De esa ruptura original nos quedó una marca: esperamos que alguien nos adopte para existir. El periodo virreinal enseñó que nada era legítimo sin Cédula Real. No podían abrir una escuela, un taller o una imprenta sin permiso del Rey todo era: “Por mandato de su majestad”, todo era “Real”. La Independencia rompió con España, pero no con el paternalismo. Como bien dice el Nobel mexicano, «La Reforma es la gran Ruptura con la Madre», con la Iglesia, pero nos dejó una herida abierta por la que aún respiramos. En lugar de la Iglesia y el Rey, pusimos al Estado. Paz le puso nombre en 1979: El Ogro Filantrópico. Ese Estado que todo lo da y todo lo quita, padre omnipotente que reparte becas, plazas, permisos y reconocimiento. Fuera de él, nada es. Fuera de su sombra, nadie existe.
Hemos interiorizado tanto ese modelo que a muchos les cuesta trabajo imaginar que un civil o un grupo de ciudadanos se atreva a proponer hacer algo valioso sin que el gobierno lo bendiga. De ahí viene la deformación social. Cuando vemos a un vecino o ciudadano X, fundando algo con sus propios medios, nos incomoda. Rompe la regla no escrita. Si yo no me he atrevido a hacerlo porque espero el apoyo oficial, la beca, la chamba o la complacencia ¿por qué él sí? Entonces, en lugar de sumarnos, lo atacamos. Paz lo explicó también en su capítulo «Máscaras mexicanas». El mexicano vive cerrado, con miedo a «rajarse», a mostrarse vulnerable. «El hombre, para Paz, se encierra en sí mismo», usa máscaras de macho, de cínico, de irónico, de crítico de lo que él no se atreve a hacer para ocultar su miedo al fracaso.

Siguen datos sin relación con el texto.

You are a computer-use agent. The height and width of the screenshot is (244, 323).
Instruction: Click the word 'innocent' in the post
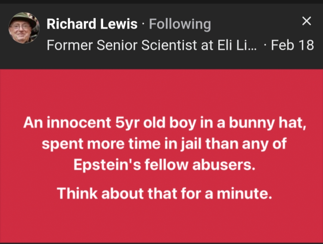point(77,123)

Descalificar al otro es una forma de no mostrar nuestra propia envidia o nuestra propia incapacidad de asumir el riesgo o simplemente de emprender. Las consecuencias pueden ser más, solo enunciaré tres. La primera es la parálisis creativa. Cuántas ideas mueren esperando el oficio, el sello, el subsidio. Creemos que, sin el logo oficial, nuestro producto no vale. Es el paternalismo colonizador vivo. La segunda es el subdesarrollo cívico. Mientras en otras sociedades el ciudadano organizado, asociado, es el que funda universidades, bibliotecas y empresas culturales, aquí seguimos esperando que lo haga el Tlatoani en turno. Somos contemporáneos de todos los hombres, como soñaba Paz, pero seguimos actuando como súbditos.
La tercera es el canibalismo. Como el reconocimiento solo vale si viene de arriba, los de abajo nos peleamos por las migajas. En lugar de celebrar que un ciudadano o un grupo civil se atreva, intentamos tumbarlo, demeritarlo. Es la lógica de la pirámide prehispánica que Paz denunció en «Crítica de la pirámide»: arriba uno solo manda, abajo todos se sacrifican. Romper esa maldición requiere un acto de madurez personal, pero también cultural e histórica.
Entender que la legitimidad no la da el gobierno, la da la obra. Que un libro vale por lo que dice, no por quién lo presentó. Que un archivo histórico vale por lo que resguarda, no por qué secretaría lo inauguró.
Paz decía que para ser nosotros mismos, teníamos que quedarnos huérfanos de una vez por todas, sin padre protector. Quizá ese es el México que nos falta fundar: el de ciudadanos que se atreven a hacer sin pedir permiso, y de una sociedad que, por fin, aprende a reconocerlos a reconocerse entre sus iguales. Y tú, que te quejas ¿Qué estás haciendo para cambiar lo que no te gusta?